4.4 Tuning of Parameters for the Gradient Boosting Model (best performance determined in prev step)     

Intial parameter sweep with RandomizedSearchCV to find values to build grid around.

In [None]:
from sklearn.model_selection import RandomizedSearchCV
from scipy.stats import uniform, randint

GB_pipeline = Pipeline([
    ('preprocessor',preprocessor),
    ('classifier',GradientBoostingClassifier())        
])

scoring = {
    'Accuracy': 'accuracy',
    'F1' : 'f1',
    'ROC_AUC':'roc_auc'
}

param_dist = {
    'classifier_n_estimators': randint(100, 500),
    'classifier_learning_rate': uniform(0.001, 1),
    'classifier_max_depth': randint(3, 10),
    'classifier_subsample': uniform(0.6, 0.4),
    'classifier_min_samples_split': randint(2, 20)
}

rand = RandomizedSearchCV(
    GB_pipeline,
    param_distributions= param_dist,
    n_iter = 50,
    scoring = scoring,
    refit= 'F1',
    n_jobs=-1,
    random_state=42
)
rand.fit(x,y)
results = rand.cv_results_
print("Best params (by F1):", rand.best_params_)
print("Mean test ROC AUC for best:", 
      results['mean_test_ROC_AUC'][rand.best_index_])
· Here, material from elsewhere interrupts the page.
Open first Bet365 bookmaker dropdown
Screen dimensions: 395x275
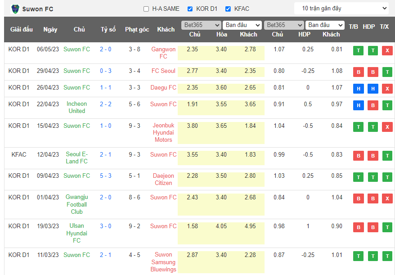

Best params (by F1): {'classifier__learning_rate': np.float64(0.016966252220214195), 'classifier__max_depth': 4, 'classifier__min_samples_split': 16, 'classifier__n_estimators': 363, 'classifier__subsample': np.float64(0.6137554084460873)}
Mean test ROC AUC for best: 0.8883043549444096


Grid Search Using the Found best parameters from above

In [None]:
from sklearn.model_selection import GridSearchCV

rand_search_best_params = {
    'classifier_learning_rate': np.float64(0.016966252220214195),
    'classifier_max_depth': 4,
    'classifier_min_samples_split': 16,
    'classifier_n_estimators': 363,
    'classifier_subsample': np.float64(0.6137554084460873)
    }

best_learning_rate = rand_search_best_params['classifier_learning_rate']
best_subsample = rand_search_best_params['classifier_subsample']

param_grid = {
    'classifier__n_estimators':[313,363,413], #Number of Trees (boosting rounds) in prediction model 
    'classifier__learning_rate':[best_learning_rate*0.5,
                     best_learning_rate,
                     best_learning_rate*1.5],  #Changes weight of contribution from each tree 
    'classifier__max_depth':[3,4,5], #Controls depth of individual trees 
    'classifier__subsample':[best_subsample-0.1,best_subsample,best_subsample + 0.1], #Fraction of samples used per boosting round (lowers overfitting)
    'classifier__min_samples_split':[12,16,20] #Min samples to split a node
}

grid = GridSearchCV(
    GB_pipeline,
    param_grid= param_grid,
    cv = 5,
    scoring= scoring,
    refit= 'F1',
    n_jobs= -1
)

grid.fit(x,y)

results = grid.cv_results_
best_idx = grid.best_index_

print('Best Paramters:',grid.best_params_)
print('Best Score',grid.best_score_)



Best Paramters: {'classifier__learning_rate': np.float64(0.016966252220214195), 'classifier__max_depth': 4, 'classifier__min_samples_split': 20, 'classifier__n_estimators': 363, 'classifier__subsample': np.float64(0.7137554084460873)}
Best Score 0.8114338266342467


In [None]:
best_f1   = results['mean_test_F1'][best_idx]
best_auc  = results['mean_test_ROC_AUC'][best_idx]
best_acc  = results['mean_test_Accuracy'][best_idx]

print('F1:',best_f1)
print('AUC:',best_auc)
print('Acc:',best_acc)

F1: 0.8114338266342467
AUC: 0.8882161131809347
Acc: 0.8051331697978614


Seaching more to find optimal parameters based on previous output

In [57]:
shifted_best_subsample = best_subsample + 0.15 

shifted_param_grid={
    'classifier__learning_rate': [best_learning_rate],
    'classifier__max_depth': [4],
    'classifier__min_samples_split': [20,24,28],
    'classifier__n_estimators': [363],
    'classifier__subsample': [shifted_best_subsample - 0.1 ,
                              shifted_best_subsample ,
                              min(shifted_best_subsample+ 0.1,1)] 
}

shifted_grid = GridSearchCV(
    GB_pipeline,
    param_grid= shifted_param_grid,
    cv = 5,
    scoring= scoring,
    refit= 'F1',
    n_jobs= -1
)

shifted_grid.fit(x,y)

shifted_results = grid.cv_results_
shifted_best_idx = grid.best_index_

print('Best Paramters:',shifted_grid.best_params_)
print('Best Score',shifted_grid.best_score_)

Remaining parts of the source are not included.